Sven colgó la llamada del casino y de inmediato marcó al abogado de siempre. En ese momento no había tiempo que perder, la suerte estaba echada. Eso fue como rebobinar un disco. El abogado respondía las preguntas de Sven con las mismas palabras de la vez anterior; mientras a su vez Sven le hacía al abogado las mismas preguntas de la misma otra vez. Era como rebobinar otro. Fue la llamada más estúpida que he presenciado en los años que conozco a Sven. Y la respuesta no tenía necesidad de salir de boca del abogado para saberla de antemano: mandar a toda su familia a la mierda, o ir al casino y pagar la deuda. Antes había pagado la insensatez de la madre, que nunca da pie con bola; y ahora la desfachatez de su hermano. Las fortunas que Sven ha pagado en las ruletas donde no ha jugado no tienen nombre. Y esa es la piedra en el zapato que tengo con él, por todo lo que ha trabajado y ha gastado en su familia sin objetar nunca nada; por todo lo que yo he trabajado para que sigamos en la maldita calle. 

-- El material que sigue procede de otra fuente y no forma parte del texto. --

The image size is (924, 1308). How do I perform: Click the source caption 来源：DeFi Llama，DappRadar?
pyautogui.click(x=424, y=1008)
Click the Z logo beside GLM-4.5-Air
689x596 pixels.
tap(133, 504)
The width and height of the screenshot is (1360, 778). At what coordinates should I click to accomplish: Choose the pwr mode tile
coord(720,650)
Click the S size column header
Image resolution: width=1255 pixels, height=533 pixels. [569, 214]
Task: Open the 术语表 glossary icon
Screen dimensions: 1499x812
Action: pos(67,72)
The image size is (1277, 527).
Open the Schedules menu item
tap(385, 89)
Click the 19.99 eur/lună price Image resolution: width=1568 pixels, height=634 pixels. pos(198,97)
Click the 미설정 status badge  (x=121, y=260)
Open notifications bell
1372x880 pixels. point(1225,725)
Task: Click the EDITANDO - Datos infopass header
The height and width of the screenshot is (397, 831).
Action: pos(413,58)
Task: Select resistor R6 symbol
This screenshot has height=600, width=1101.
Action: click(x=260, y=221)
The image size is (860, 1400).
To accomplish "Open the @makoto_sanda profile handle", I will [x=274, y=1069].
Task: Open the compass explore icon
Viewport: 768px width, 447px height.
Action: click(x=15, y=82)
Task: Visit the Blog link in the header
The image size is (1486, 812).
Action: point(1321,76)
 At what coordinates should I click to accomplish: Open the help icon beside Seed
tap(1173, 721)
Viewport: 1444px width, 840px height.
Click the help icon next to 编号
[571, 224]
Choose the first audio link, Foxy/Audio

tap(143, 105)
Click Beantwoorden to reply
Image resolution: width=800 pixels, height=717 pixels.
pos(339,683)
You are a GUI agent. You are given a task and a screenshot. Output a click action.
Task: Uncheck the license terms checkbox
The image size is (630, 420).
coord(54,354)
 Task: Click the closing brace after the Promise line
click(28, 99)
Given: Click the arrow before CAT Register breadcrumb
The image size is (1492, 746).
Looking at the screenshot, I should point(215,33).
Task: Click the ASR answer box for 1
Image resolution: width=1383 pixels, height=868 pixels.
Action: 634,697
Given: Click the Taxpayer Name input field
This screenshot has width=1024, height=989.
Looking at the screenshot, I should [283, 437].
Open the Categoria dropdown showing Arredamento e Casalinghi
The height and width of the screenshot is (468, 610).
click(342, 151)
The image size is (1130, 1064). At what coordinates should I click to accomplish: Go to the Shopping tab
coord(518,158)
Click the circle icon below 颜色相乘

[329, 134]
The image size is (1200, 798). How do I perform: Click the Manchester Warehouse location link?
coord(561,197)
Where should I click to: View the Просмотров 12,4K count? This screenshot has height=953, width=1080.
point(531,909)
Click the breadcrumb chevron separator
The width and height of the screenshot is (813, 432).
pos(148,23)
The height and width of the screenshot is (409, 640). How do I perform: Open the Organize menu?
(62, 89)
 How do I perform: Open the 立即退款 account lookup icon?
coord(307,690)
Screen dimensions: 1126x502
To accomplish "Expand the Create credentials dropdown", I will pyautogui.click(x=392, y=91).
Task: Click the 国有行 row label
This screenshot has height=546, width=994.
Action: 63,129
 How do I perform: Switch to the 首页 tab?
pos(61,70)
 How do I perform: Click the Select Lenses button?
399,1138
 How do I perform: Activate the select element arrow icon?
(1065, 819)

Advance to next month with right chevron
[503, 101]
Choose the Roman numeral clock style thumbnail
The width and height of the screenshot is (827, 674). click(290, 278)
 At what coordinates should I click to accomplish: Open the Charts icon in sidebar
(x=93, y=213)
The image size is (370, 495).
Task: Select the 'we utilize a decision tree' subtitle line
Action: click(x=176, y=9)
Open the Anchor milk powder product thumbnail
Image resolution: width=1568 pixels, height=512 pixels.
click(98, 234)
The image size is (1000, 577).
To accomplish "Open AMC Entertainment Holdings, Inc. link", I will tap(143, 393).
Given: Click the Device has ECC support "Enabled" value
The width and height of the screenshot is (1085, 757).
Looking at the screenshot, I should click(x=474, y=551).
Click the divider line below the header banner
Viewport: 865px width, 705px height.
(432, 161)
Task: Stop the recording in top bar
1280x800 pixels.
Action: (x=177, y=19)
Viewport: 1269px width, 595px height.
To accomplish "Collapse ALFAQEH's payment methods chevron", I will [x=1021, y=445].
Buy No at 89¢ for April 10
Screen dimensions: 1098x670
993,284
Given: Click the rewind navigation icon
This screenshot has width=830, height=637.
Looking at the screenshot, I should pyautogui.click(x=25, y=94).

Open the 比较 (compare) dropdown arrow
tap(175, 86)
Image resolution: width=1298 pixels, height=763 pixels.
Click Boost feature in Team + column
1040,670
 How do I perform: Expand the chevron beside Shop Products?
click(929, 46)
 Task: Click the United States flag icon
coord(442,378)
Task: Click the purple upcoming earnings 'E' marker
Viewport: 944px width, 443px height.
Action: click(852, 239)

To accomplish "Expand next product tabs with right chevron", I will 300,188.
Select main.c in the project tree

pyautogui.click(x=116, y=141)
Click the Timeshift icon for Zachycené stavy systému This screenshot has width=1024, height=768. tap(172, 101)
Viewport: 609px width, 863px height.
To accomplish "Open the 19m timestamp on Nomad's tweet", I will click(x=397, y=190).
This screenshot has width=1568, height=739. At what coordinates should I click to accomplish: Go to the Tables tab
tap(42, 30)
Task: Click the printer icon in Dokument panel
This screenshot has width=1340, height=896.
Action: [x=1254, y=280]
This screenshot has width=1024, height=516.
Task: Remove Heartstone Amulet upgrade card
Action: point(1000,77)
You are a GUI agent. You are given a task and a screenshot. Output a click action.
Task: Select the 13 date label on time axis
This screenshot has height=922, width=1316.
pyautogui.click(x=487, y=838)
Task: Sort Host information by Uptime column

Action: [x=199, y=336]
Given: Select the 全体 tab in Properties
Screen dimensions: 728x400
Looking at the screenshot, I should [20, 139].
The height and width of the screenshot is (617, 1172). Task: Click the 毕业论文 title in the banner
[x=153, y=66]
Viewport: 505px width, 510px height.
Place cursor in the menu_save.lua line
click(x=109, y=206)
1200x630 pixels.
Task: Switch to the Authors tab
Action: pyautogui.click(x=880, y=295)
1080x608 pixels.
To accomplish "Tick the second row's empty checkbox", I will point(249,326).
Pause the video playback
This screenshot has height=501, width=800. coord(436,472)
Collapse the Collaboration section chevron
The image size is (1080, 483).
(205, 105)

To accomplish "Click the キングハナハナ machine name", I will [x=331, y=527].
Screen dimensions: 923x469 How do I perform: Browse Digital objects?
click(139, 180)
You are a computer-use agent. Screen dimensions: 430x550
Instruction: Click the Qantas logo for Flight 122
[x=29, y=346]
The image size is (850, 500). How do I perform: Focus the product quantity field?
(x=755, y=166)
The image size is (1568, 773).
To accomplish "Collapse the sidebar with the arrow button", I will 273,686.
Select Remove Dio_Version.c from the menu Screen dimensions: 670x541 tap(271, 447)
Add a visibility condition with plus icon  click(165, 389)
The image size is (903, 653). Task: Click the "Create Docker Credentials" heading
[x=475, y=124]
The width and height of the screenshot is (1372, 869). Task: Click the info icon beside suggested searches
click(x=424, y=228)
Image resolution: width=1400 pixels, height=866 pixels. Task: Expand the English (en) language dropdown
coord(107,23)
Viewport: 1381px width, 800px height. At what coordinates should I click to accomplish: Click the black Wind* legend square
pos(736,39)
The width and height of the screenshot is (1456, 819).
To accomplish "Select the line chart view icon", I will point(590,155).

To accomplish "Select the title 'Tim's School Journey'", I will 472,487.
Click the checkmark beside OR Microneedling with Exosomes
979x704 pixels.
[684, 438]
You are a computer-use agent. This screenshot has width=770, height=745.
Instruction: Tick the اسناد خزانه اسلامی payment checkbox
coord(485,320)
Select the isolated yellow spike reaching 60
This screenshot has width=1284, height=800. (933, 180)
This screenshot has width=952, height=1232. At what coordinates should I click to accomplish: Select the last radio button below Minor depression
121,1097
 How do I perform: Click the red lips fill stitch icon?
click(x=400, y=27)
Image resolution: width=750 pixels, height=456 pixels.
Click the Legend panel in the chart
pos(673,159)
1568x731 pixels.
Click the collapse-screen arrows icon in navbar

Sven quiso que lo acompañara al casino a pagar la deuda, y yo sin darle mucha vuelta, como para olvidarme de mi mala suerte, acepté. No había pisado un casino en los años que llevo de conocerlo, pero me puse mi mejor vestido, eché mi vieja alcancía en el bolso y con ello también puse lo mejor de mí; me senté por última vez en mi auto y arrancamos rumbo al casino. De camino solo el silencio nos acompañaba y yo iba pensando en la casa, en el auto, en la deuda, en él, en mí. Y también pensé en su familia, en su hermano, en la llamada, en todo lo que les resiento y en lo infeliz que me siento… ahora se iban, junto con el auto, todos nuestros ahorros. Sólo nos quedaría lo que llevábamos puesto. 

Cuando llegamos al casino le apreté fuerte la mano, lo abracé, y caminamos juntos hacia el abogado y a la oficina de pagos del casino. Yo me quedé afuera, no quería asistir a una escena tan penosa para ambos. El tiempo empezó a pasar y entonces empecé a sentir, como no lo había sentido en todos esos años, la atracción de aquella puerta giratoria detrás de la que tantos desdichados tentaban su suerte o su ruina. Palpé la alcancía, el último dinero que nos quedaría, sin tener claro por qué la había metido en el bolso antes de salir de casa. No sé cuánto tiempo pasó, no sé cómo pasó. Me perdí en la obsesión. Lo aposté todo y más. Y esta vez la suerte se puso de mi lado. Recuperé el dinero de la casa, del auto, y de los ahorros. Gané lo que nunca jamás imaginé tener. 

A la medianoche uno de los empleados del casino me llevó hasta la mesa donde Sven, después de dejar saldada la deuda en la oficina de pagos, estaba esperando por mí. Yo quería decirle que yo había ganado y ganado hasta más no poder pero su mirada estaba llena de tristeza y no quiso mirarme. No quiso escucharme.

Sin decir una palabra, con mi fortuna en el bolso, sin atreverme a mirar atrás, caminé hacia la salida del Casino. Crucé la puerta y cuando se cerró detrás de mí no sentí ya ni amor ni rabia. No sentí nada. 

Tomé un taxi hasta el mejor hotel de la ciudad para empezar mi nueva vida. Y desde ese momento Sven no ha sabido nunca más de mí.